## Your objective
The reply should consist solely of the lines from the one that holds "You are a GUI" through the last line of the material, reproduced exactly; no pictures belong in it.

#####

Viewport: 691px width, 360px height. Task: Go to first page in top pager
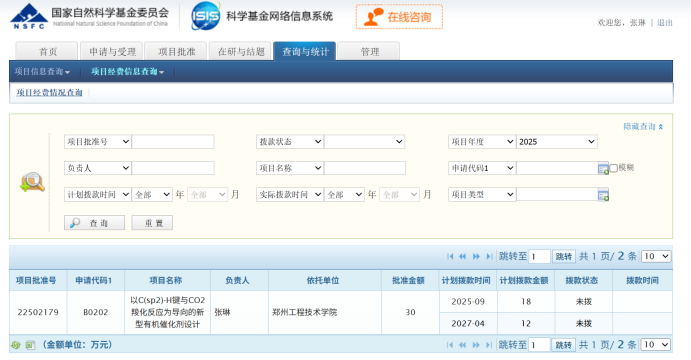(x=450, y=256)
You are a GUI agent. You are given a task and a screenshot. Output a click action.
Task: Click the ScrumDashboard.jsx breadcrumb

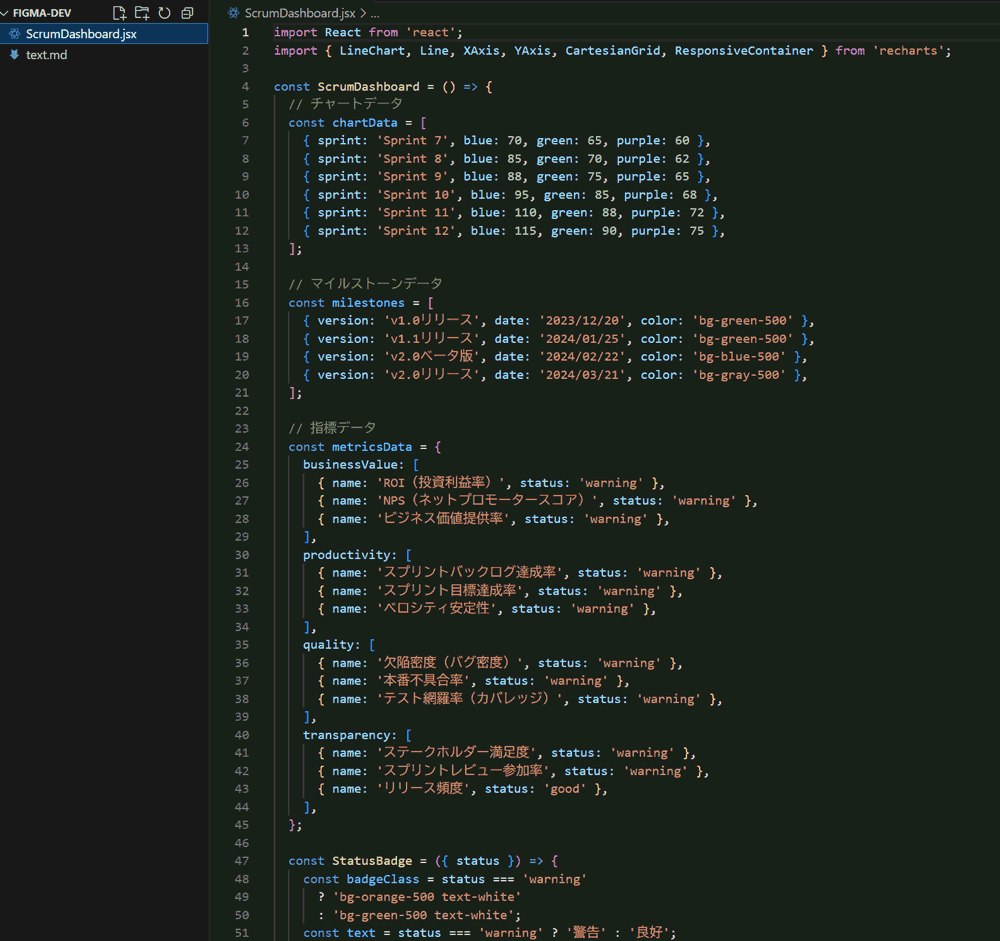(x=300, y=13)
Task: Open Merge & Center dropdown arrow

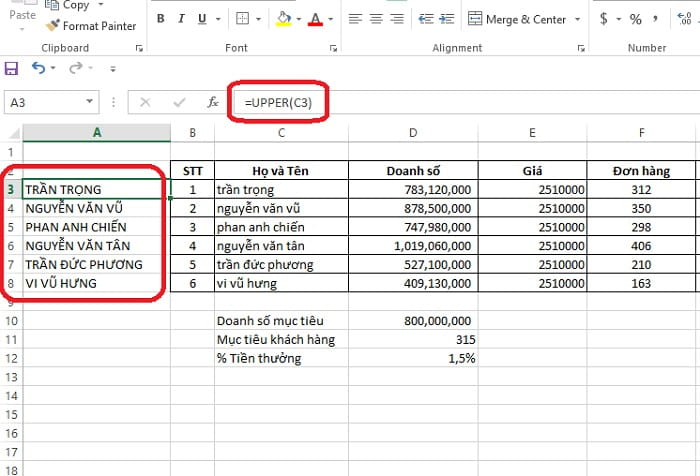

#####

## Exercise result
You are a GUI agent. You are given a task and a screenshot. Output a click action.
Task: Click the ScrumDashboard.jsx breadcrumb

(x=300, y=13)
Task: Open Merge & Center dropdown arrow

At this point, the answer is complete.